Jack-of-all-trades Brad Cooper’s star is rising after a record five Bafta nods
BRADLEY COOPER’S star rose to record levels after Bafta bosses put him in the running for a clean sweep at next month’s awards ceremony.
The 44-year-old American, mastermind behind the remake of A Star Is Born, scored five individual nominations — a first in the show’s 72-year history. The movie — co-starring Lady Gaga, who is up for lead actress — won seven nods in total.
Awards director Emma Baehr said: ‘What we think is a first is that Bradley has been nominated for producer, director, writer, actor and composer.’
George Clooney had previously led the way with four nominations in 2006 for his work in Good Night, And Good Luck and Syriana.
Cooper celebrated by stepping out with supermodel girlfriend Irina Shayk, 33, in New York yesterday.
British favourites are also set to shine, with Olivia Colman, 44, up for best actress for her Golden Globe-winning role in The Favourite.
The film won 12 nominations in total, including best director for Yorgos Lanthimos and best film.
Co-stars Rachel Weisz, 48, and Emma Stone, 30, are shortlisted in the best supporting actress category. Weisz said: ‘Bafta, thank you for recognising The Favourite in a huge way.’
She is up against Claire Foy, 34, who was nominated for her role in First Man — a film about Neil Armstrong and the 1969 moon landing. Praising the astronaut’s family, Foy, said: ‘Without their support this film could not have been made. See you in London.’
Bohemian Rhapsody, First Man and Roma each received seven nods. Vice has six and BlacKkKlansman five. Mary Poppins Returns received just three nods in technical categories.

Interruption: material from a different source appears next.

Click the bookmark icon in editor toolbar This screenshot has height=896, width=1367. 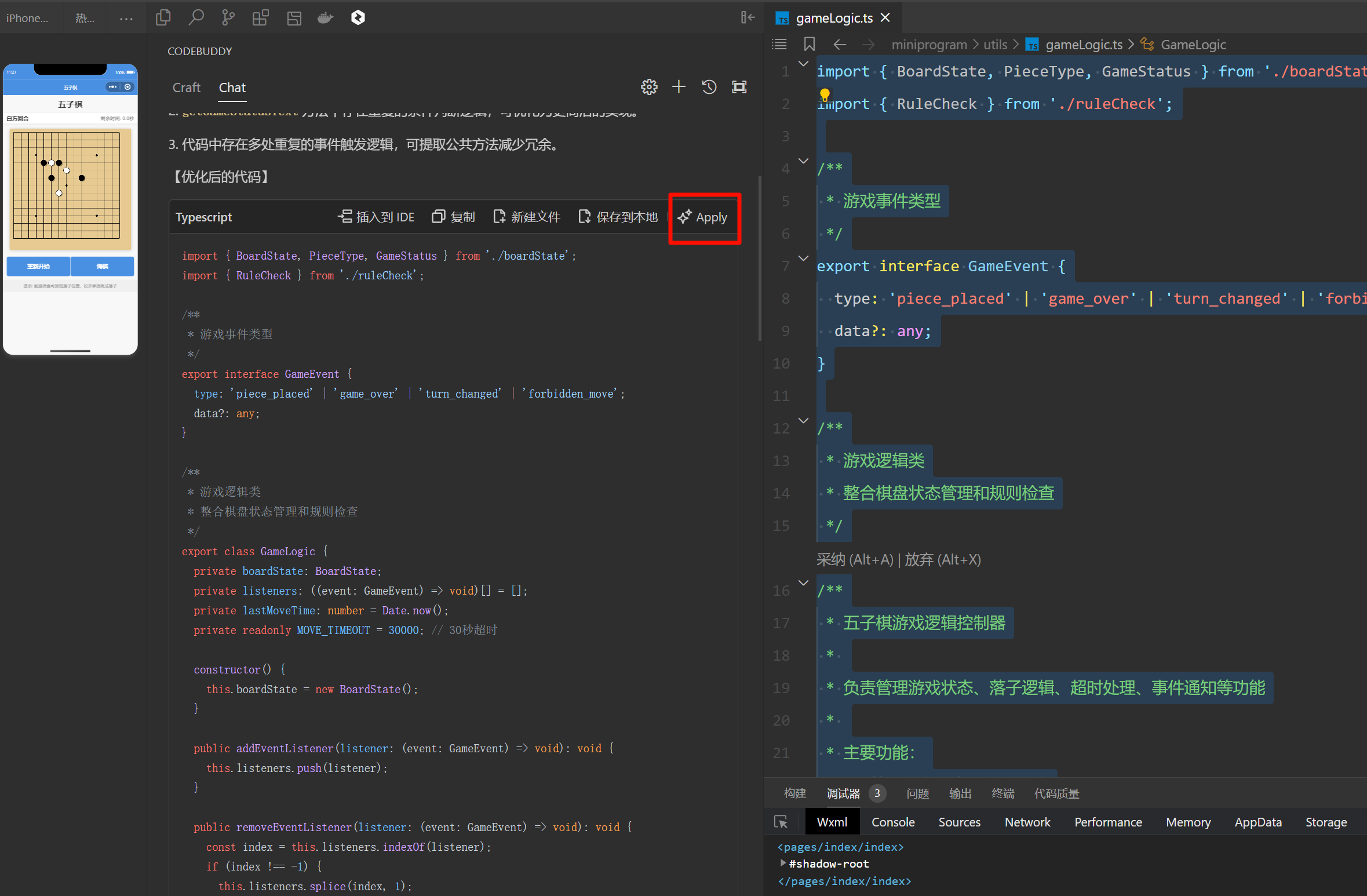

And eyebrows were raised when it was revealed the best director nominations were all male, despite calls for greater equality in the industry.
The ceremony will be hosted by Joanna Lumley at the Royal Albert Hall on February 10.
Time to stop shutting women out
IN THE wake of Time’s Up and MeToo, the omission of a single female nomination for best director is particularly disappointing, even if Lynne Ramsay’s You Were Never Really Here and Leanne Welham’s Pili were nominated in the outstanding British film and debut categories.
This is the first year Bafta made the BFI’s Diversity Standards mandatory in those sections, so let’s hope that also translates to a greater awareness of championing female talent behind the camera as well as in front of it. Let’s also hope for better in 2020.